I can't get the ISRG Root X2 certificate now

GodSir · April 4, 2023, 12:58am

I can't get the ISRG Root X2 certificate now,My account has been able to obtain the ISRG Root X2 certificate before, but now I only get the X1 certificate when I renew the certificate. Why can't I get the X2 certificate?

rmbolger · April 4, 2023, 2:29am

The ISRG Root X2 certificate is downloadable from the Chain of Trust page. But I don't think that's what you meant.

It sounds like you were getting previous certificates signed by the ECDSA intermediate, E1, which was signed by ISRG Root X2? And now your new certificates are being signed by the RSA intermediate, R3, which was signed by ISRG Root X1?

If so, can you provide the domain name in one of the certs so folks here can verify the issuance history? Did anything else change on the server that might have caused a change in the ACME client configuration?

GodSir · April 4, 2023, 6:07am

yes. the domain xiaoyu.net was signed by ISRG Root X2. i don't know why it is X1 now.
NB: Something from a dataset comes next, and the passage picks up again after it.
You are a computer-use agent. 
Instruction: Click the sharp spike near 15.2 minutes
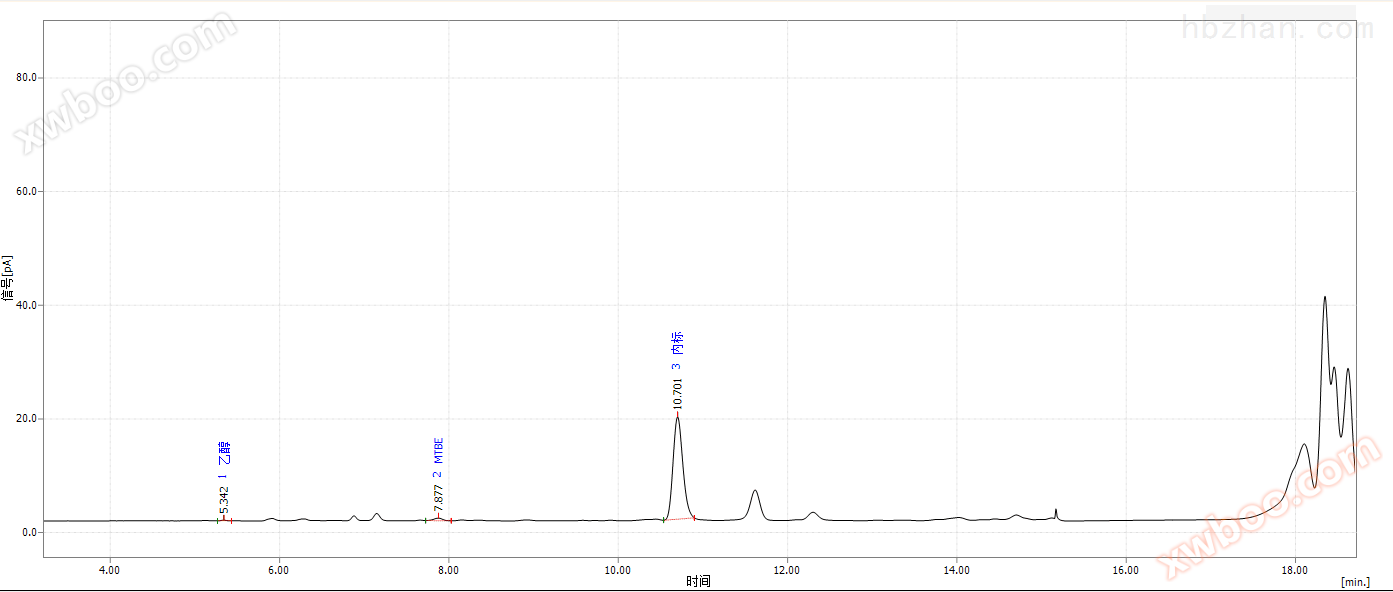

MikeMcQ · April 4, 2023, 10:39am

You probably changed the account used to request the cert. Review this topic for instructions

GodSir · April 4, 2023, 10:41am

I did not change account.

GodSir · April 4, 2023, 10:57am

i try apply allow list again, get this reply email:

Your request for your ACME account ID to be placed on the Let's Encrypt ECDSA allowlist has been moved to production. Now when you request a cert from Let's Encrypt with your ECDSA key, the cert will be issued from our ECDSA hierarchy.
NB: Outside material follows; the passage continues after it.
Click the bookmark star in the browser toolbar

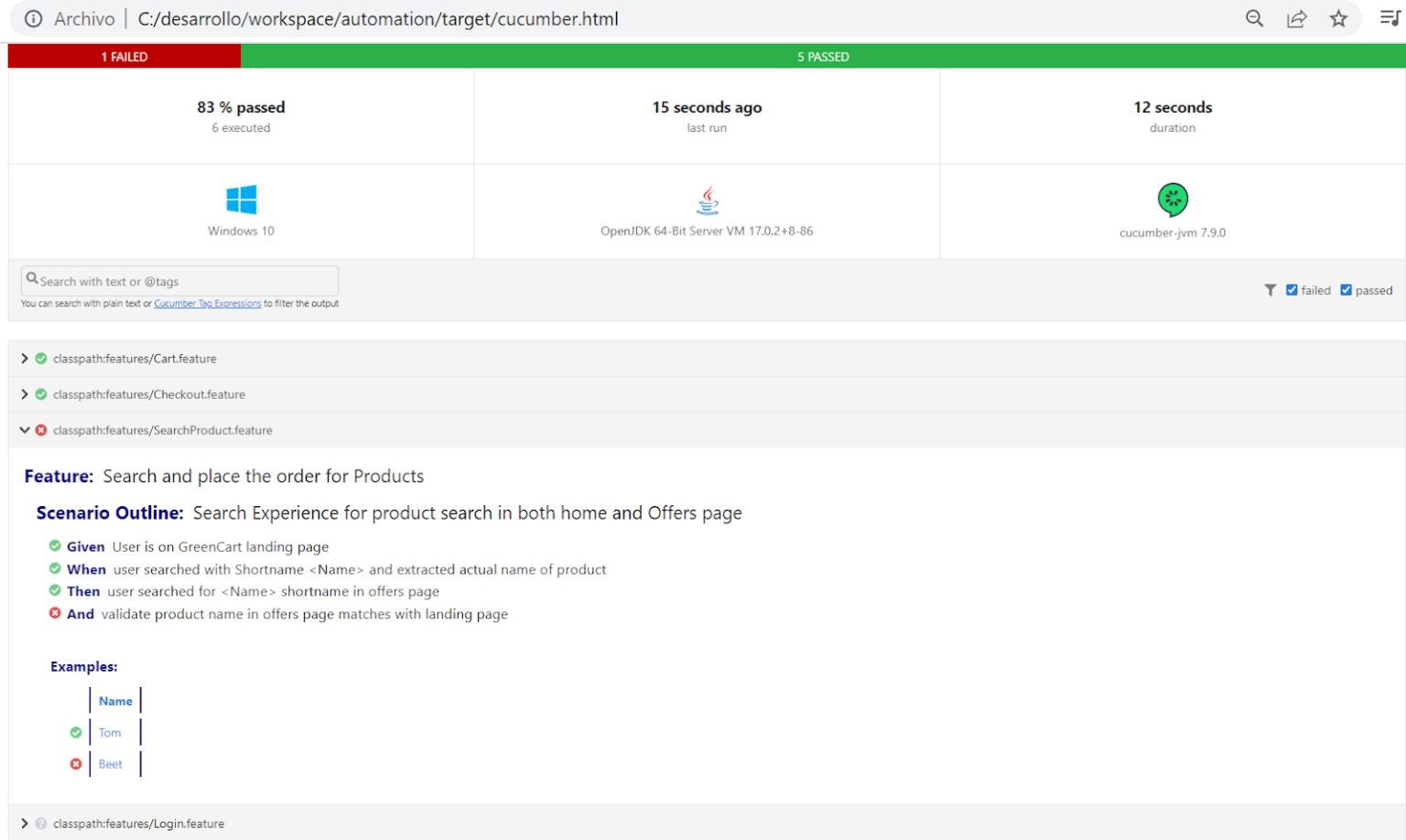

If you have any further questions or feedback about how ECDSA certificates are working in your environment, please post on our helpful Community Forums: https://community.letsencrypt.org/

MikeMcQ · April 4, 2023, 10:58am

so if you get another cert do you get it with the X2? Also, you should review your SSL labs report because your IPV6 looks wrong
https://www.ssllabs.com/ssltest/analyze.html?d=xiaoyu.net

rmbolger · April 4, 2023, 5:50pm

Did something change on your server around April 1? CT Logs show you got both an E1 and R3 issued cert on that date. The E1 one was issued a bit over an hour after the R3 one.

GodSir · April 5, 2023, 6:50am

I first failed to apply for a certificate using the acme of pfsense. I had to use the Certify software to apply for a certificate successfully with the same account, but it was an R3 certificate.

now pfsense acme show has E1 cert.

system · May 5, 2023, 6:50am

This topic was automatically closed 30 days after the last reply. New replies are no longer allowed.